One hundred and seven years ago today, the great 1906 San Francisco earthquake and fire, one of the nation’s most significant catastrophes, devastated our city. San Franciscans came together as a community to recover and rebuild the San Francisco that we know and love today.
We live in earthquake country, but that doesn’t mean we should feel scared and overwhelmed about earthquakes. Instead, let’s prepare now before the next disaster. Knowing what to do before, during and after a disaster will help you take care of yourself, your family and your neighborhood.
The good news is that most of us are more prepared than we think. Being prepared isn’t necessarily about buying an expensive emergency kit. It’s about having basic items gathered and ready at hand. It’s about talking with your family about where to meet after a disaster or making sure everyone knows where your emergency supplies are.
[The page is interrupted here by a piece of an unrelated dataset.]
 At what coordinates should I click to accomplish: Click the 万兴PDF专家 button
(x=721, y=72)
It’s about securing moveable and breakable items in your home. It’s about knowing to drop, cover and hold on during an earthquake.
While you do your part, The City is doing ours. We have completed more than 200 seismic retrofits on city buildings, and we’re not done. San Francisco’s new seismic retrofit program will give our soft-story buildings the backbone to stand firm when the earth starts shaking and keep residents safe.
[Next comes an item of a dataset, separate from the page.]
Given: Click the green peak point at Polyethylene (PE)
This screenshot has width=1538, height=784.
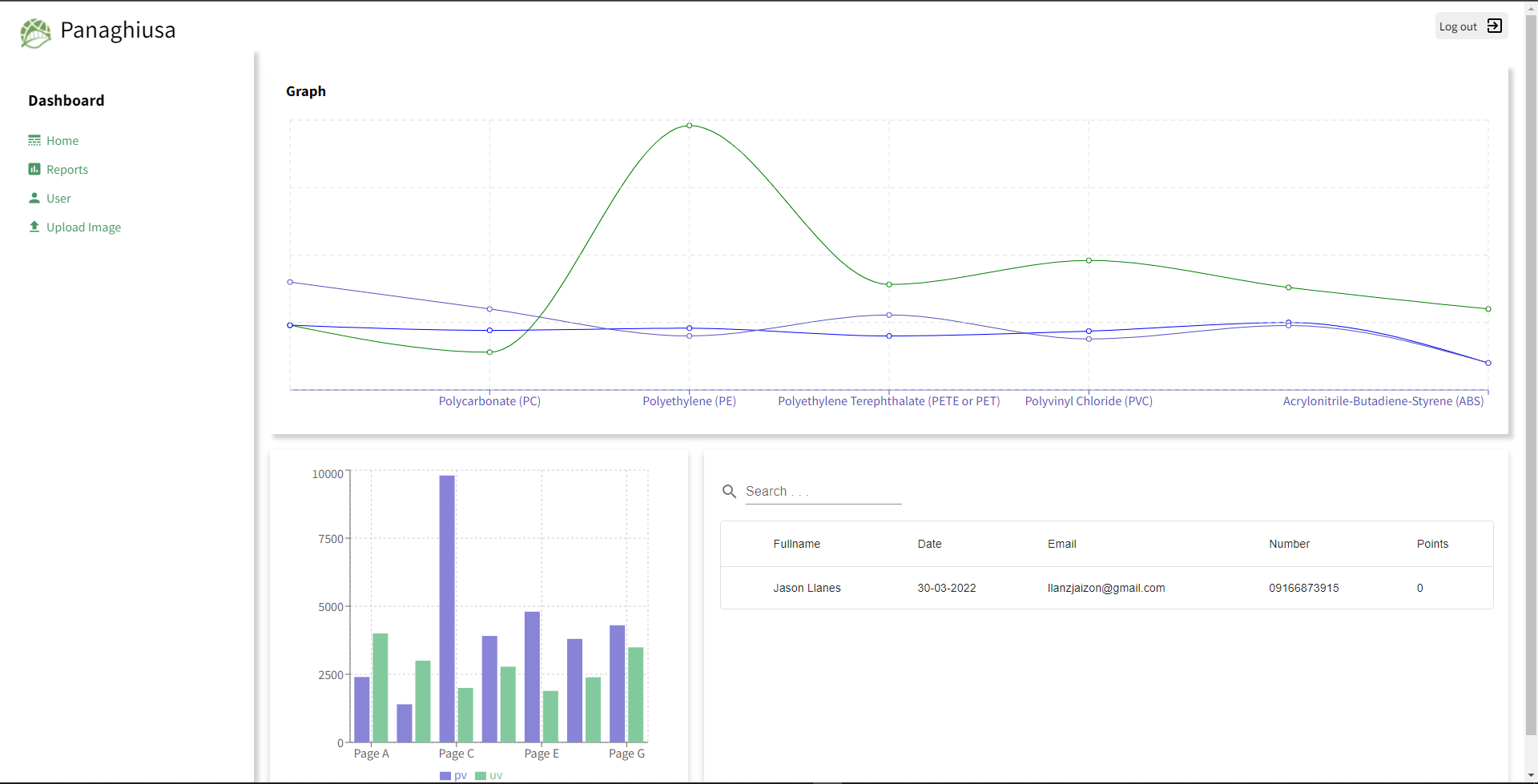Looking at the screenshot, I should click(689, 126).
We don’t need to look far to learn from recent disasters. Superstorm Sandy reminded all of us of the importance of emergency preparedness, which included not only having emergency supplies on hand, but also having community connections. During the storm, people checked in on each other and opened their homes for shelter, meals and even to charge cellphones. I have no doubt San Franciscans will do the same in a disaster. So getting to know our neighbors, lending a hand and sharing our knowledge and skills to help our community is key to a resilient San Francisco.
Our city is also full of resources that help you get prepared and connected. The website 72hours.org provides easy tips on preparedness for any situation. AlertSF sends text messages that instantly deliver emergency information — more than 25,000 people have registered! San Francisco’s free Neighborhood Emergency Response Team training connects you to your neighbors while you learn skills that can help save a life.
As we reflect upon what happened 107 years ago, let’s commemorate by taking stock of our resources, and then adding a little bit to that stock. Take the time to meet your neighbors — at home, at work or through social networks. After all, these are the people we rely on every day no matter the crisis. Let’s not wait until the next disaster to show how connected and prepared we are.
Ed Lee is the mayor of San Francisco.